3rd Governor of Arkansas

Thomas Stevenson Drew (August 25, 1802 - January 1879) was the third governor of the U.S. state of Arkansas.

==Biography==
He was born in Wilson County, Tennessee. Drew moved with his family to Louisiana and then, in 1818, to Arkansas. He worked as a traveling salesman and school teacher. Drew first settled in Clark County and was appointed Clark County Clerk in 1823. In 1827 he moved to Pocahontas, Arkansas, and married Cinderella Bettis, daughter of the prosperous founder of that town, Ransom Bettis. His father-in-law gave the newlyweds 800 acre of bottom land in Cherokee Bay, where the town of Biggers lies in what is now Randolph County (then Lawrence County) The Drews prospered, and their plantation included 20 African-American slaves.

In 1832, Drew was elected county judge of Lawrence County. In 1835, Drew and Bettis convinced the 9th General Assembly of Arkansas Territory to create Randolph County out of Lawrence County. In 1836, Drew and Bettis held an infamous free bar-b-que complete with free liquor for the entire county in Pocahontas (then known as Bettis Bluff). The grateful attendees the next day chose Pocahontas as the county seat in an upset election over the more populated community of Columbia.

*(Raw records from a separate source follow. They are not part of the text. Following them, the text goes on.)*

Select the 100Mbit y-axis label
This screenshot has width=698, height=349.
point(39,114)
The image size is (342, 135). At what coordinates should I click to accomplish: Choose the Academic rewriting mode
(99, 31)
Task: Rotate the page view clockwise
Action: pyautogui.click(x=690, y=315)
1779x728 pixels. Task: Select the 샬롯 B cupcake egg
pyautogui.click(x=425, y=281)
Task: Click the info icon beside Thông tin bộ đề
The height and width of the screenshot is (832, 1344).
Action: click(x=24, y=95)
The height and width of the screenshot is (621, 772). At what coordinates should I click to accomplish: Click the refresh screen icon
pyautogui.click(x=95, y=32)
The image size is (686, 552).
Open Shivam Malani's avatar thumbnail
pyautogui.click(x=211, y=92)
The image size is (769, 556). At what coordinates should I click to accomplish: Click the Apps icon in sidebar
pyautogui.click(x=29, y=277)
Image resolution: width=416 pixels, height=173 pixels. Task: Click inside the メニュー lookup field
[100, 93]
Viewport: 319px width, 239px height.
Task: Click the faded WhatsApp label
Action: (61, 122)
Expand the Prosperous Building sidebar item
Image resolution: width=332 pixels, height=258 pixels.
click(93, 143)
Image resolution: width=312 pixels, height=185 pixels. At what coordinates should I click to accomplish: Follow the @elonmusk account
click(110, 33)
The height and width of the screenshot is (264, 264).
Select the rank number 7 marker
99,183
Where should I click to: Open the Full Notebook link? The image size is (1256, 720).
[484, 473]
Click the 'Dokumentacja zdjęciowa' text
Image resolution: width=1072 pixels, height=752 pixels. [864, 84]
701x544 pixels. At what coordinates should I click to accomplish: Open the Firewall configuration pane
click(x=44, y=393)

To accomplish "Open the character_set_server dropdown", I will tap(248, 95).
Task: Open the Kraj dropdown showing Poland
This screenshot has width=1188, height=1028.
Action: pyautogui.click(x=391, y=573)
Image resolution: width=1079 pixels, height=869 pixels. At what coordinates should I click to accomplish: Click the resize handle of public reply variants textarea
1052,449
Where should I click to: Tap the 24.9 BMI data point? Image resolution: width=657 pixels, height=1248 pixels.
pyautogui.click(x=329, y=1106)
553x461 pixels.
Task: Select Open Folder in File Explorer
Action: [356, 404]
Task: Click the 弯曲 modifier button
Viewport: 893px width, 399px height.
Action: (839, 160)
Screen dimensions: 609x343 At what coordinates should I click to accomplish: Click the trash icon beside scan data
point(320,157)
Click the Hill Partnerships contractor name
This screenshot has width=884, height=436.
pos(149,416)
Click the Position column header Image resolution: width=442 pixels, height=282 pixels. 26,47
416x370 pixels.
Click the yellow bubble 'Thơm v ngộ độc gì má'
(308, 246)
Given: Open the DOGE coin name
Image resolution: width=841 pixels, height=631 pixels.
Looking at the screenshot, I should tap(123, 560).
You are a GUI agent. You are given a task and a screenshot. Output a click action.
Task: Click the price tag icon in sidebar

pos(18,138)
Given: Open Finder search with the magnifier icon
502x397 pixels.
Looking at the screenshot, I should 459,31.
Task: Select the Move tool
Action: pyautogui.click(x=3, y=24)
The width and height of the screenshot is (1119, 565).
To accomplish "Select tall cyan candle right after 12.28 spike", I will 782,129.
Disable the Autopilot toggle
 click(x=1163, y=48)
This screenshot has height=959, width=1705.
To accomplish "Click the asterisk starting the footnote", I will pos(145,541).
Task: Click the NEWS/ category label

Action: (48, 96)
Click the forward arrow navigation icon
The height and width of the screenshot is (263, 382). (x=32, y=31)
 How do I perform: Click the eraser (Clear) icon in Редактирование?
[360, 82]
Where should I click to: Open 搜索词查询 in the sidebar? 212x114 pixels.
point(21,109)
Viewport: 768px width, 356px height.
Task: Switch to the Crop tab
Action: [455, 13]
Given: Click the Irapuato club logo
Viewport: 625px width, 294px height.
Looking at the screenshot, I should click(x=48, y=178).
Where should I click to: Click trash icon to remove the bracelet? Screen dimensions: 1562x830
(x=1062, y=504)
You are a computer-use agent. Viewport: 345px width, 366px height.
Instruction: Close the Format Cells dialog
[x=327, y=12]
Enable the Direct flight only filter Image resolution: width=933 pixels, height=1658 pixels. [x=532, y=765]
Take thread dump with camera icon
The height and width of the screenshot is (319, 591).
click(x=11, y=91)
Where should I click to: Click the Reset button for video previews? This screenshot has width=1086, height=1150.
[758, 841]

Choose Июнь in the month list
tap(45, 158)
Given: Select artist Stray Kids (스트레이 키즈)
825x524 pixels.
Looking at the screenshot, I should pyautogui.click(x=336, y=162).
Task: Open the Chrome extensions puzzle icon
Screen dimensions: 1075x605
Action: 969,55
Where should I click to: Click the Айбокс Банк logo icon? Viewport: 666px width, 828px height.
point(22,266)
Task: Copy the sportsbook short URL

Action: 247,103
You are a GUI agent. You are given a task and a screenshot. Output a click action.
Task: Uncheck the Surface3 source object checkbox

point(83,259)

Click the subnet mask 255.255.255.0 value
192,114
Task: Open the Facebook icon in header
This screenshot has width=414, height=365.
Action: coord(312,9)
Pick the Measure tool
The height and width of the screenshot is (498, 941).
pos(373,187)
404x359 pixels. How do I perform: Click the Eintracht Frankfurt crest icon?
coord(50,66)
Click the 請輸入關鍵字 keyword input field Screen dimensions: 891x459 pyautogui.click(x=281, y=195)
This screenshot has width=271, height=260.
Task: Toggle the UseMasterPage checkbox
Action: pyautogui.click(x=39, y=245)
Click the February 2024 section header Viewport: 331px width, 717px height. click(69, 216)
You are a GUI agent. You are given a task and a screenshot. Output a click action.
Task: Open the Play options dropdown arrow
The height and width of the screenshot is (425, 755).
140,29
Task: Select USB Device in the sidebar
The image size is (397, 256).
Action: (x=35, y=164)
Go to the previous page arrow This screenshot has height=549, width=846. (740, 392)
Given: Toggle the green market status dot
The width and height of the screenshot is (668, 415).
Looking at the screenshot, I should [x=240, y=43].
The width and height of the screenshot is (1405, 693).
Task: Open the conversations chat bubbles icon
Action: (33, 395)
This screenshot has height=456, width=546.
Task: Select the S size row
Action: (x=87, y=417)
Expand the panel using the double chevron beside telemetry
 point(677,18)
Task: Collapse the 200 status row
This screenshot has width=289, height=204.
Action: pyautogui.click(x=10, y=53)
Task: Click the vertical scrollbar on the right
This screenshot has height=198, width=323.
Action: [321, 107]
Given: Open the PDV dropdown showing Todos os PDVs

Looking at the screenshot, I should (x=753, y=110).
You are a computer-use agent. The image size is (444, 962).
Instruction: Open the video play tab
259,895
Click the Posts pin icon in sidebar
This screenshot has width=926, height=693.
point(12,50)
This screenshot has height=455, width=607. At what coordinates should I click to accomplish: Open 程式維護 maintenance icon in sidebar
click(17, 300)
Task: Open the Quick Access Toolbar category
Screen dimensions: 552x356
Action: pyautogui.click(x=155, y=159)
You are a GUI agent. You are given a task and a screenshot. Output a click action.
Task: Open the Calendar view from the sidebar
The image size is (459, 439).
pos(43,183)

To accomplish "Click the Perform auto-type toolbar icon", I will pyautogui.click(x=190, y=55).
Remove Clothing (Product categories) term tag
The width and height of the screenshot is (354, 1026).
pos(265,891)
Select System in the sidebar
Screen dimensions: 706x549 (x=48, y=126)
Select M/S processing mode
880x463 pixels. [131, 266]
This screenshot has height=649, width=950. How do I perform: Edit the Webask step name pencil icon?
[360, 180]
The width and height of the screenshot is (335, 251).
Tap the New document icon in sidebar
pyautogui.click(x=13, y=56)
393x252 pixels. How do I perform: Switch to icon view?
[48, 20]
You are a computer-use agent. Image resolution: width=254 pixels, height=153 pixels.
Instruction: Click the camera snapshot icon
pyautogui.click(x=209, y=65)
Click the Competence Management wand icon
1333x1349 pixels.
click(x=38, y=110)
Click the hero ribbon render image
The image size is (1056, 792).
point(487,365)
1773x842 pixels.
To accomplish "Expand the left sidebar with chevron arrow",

That same year, Drew gave the county land in downtown Pocahontas where a courthouse was constructed.

Drew was chosen as a delegate to the 1836 Arkansas Constitutional Convention. He was elected Governor in 1844 as a Democrat, supported by the Conway-Johnson family that ruled Arkansas from territorial days to the 1850s. His administration concentrated on the state's financial solvency and attempted to repair the state's credit and party disunity. Other achievements of his first administration were Arkansas becoming the first southern state to declare Thanksgiving to be a state holiday, and, at Cinderella's urging, he had legislation passed so that Arkansas became the first southern state to declare the property a woman brought to a marriage to be her own and not her husband's.

Drew was reelected in 1848. In 1849 he dispatched a militia to Marion County to put down the Tutt-Everett War. Drew only served a year of his second term before resigning due to the low salary provided for the governor. He retired from politics and worked to try and recover from financial losses. He was living in Sebastian County, Arkansas, in 1860. but eventually moved to Texas, initially to Weatherford, and later to Hood County. Drew died in January 1879 at Lipan, Texas.

Drew was originally buried in the Old Baptist Cemetery in Lipan, but his body was removed in 1923 by Arkansas officials and moved to the Masonic Cemetery in Pocahontas, where he rests today along with Bettis, Cinderella, and several of the Drew children.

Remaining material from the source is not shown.